なお、漏えいが起きた場合は、原則として当日内に報告することとし、補償課における報告先窓口は、業務係とする。
3 管理方策について
遵守すべき事項は部長通達において示しているとおりであるが、過去に発生した情報漏えいの実例及び再発防止対策(別添)を踏まえて、書類等の受理・作成から保存・廃棄までの留意点等を段階別に示すので、以下の事項も踏まえて事務処理を行うこと。
(1) 重要度が最高の書類等
ア 受理・作成
① 部長通達記の2(1)ア②において、電子的に保存する重要な情報は、やむを得ない場合を除き、外部電磁的記録媒体へ保存しないこととしているが、やむを得ない場合とは、汎用パソコン等で作成したデータを外部電磁的記録媒体に一旦保存し、労災行政情報管理システムへ移動させる作業等をいう。この場合であっても外部電磁的記録媒体へ保存する際にはファイル又はフォルダにパスワード設定を行い、データ移動作業完了後は速やかに外部電磁的記録媒体に保存された個人情報を消去すること。

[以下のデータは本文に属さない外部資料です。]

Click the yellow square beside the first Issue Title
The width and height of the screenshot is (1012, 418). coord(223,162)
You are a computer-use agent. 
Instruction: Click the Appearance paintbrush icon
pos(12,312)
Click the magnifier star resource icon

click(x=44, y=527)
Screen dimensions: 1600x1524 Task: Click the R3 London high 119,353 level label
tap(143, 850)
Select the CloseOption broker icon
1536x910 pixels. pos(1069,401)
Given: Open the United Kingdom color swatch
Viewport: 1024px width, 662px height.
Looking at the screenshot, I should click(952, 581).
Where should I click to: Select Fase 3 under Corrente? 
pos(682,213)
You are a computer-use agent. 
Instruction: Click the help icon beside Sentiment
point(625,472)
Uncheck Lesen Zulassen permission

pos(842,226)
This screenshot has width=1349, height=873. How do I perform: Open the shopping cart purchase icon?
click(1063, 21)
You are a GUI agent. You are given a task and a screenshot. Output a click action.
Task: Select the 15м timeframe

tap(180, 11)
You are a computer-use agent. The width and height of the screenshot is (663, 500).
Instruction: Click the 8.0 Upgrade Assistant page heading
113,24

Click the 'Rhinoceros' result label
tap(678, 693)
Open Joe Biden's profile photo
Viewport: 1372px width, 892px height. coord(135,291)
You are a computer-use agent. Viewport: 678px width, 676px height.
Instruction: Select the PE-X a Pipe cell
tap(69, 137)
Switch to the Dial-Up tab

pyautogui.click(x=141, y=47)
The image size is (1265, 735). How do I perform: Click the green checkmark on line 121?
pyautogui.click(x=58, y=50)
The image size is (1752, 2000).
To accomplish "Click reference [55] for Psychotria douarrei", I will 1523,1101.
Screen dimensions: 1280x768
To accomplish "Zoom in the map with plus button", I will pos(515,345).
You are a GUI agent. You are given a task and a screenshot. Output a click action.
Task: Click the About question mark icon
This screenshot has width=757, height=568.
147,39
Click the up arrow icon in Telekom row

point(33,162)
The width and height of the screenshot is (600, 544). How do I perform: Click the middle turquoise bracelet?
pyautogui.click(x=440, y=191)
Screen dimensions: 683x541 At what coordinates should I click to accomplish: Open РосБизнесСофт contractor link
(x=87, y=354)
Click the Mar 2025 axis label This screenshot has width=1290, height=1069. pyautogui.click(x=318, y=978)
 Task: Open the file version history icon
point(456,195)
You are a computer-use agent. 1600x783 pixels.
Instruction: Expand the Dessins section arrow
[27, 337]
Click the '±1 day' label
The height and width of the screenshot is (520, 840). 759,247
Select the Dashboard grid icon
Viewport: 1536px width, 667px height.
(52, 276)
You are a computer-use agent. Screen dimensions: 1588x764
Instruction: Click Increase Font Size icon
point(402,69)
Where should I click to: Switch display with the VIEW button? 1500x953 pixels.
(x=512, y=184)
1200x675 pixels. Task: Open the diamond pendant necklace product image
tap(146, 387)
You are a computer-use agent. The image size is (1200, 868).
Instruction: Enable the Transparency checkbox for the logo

② 受理・作成した際に作成する管理簿は、部長通達記の1(3)に定める管理者又はその補助者が管理を行うこと。
③ 上記②により管理されていない個人所有の外部電磁的記録媒体には、個人情報を含むデータを保存しないこと。
イ 処理・加工・移動
① 保管庫は、管理者又はその補助者が、業務開始時に保管状況の確認を行い、業務終了時には保管状況を確認した上で施錠すること。
② 部長通達通達記の2(2)イ②の一覧でわかる措置とは、例えばあらかじめ外部電磁的記録媒体に番号を振り出し番号順に所定の保管位置を定める等、保管状況が一目でわかるように保管することがあげられる。
ウ 保存・廃棄
廃棄する際は、原則として、保存された情報を消去の上、復元ができないよう細断機により細断処理又は破壊処理を行うこと。
(2) 重要度が高い書類等及び普通の書類等
ア 受理・作成
重要度が高い書類等のうち請求書又は申請書を受理した際には、当日にシステム入力ができるものを除き、受付の事跡を残した上で、所定の場所に保管すること。
イ 処理・加工・移動
① 処理中の書類の保管は、1事案1ファイルとする等、複数の書類が混在しないようにすること。
② 過去に作成したデータを再利用して文書を作成する際には、上書きをするのではなく、作業開始前にデータの中で個人情報となるものをすべて消去した上で加工を行い、必ず決裁等の中で消去漏れ等がないか確認をすること。
③ 緊急かつPDF化できない等のやむを得ない理由で個人情報を含む書類等をファクシミリで送信する際には、管理者又は補助者が立ち会いの下、宛先を確認した上で送信すること。
④ 個人情報が記載された書類を郵送する際には、複数名で宛先と内容物を確認すること。
⑤ 労災指定医療機関等の番号で情報を管理しているものについては、郵送のための封入時に上記④の確認を行うに当たり、当該番号だけでなく、医療機関の名称等を記載した書面によって送付すべき宛先が正しいか確認すること。
また、特別加入関係書類についても、労働保険番号だけでなく、必ず事務組合等の名称を確認した上で送付すること。
ウ 保存・廃棄
① 書類を細断機で細断処理する際には、まとめて処理するのではなく、書類を1枚ずつ確認を行った上で行うこと。
② 個人情報が記載された書類等はメモ用紙等に再利用することなく廃棄すること。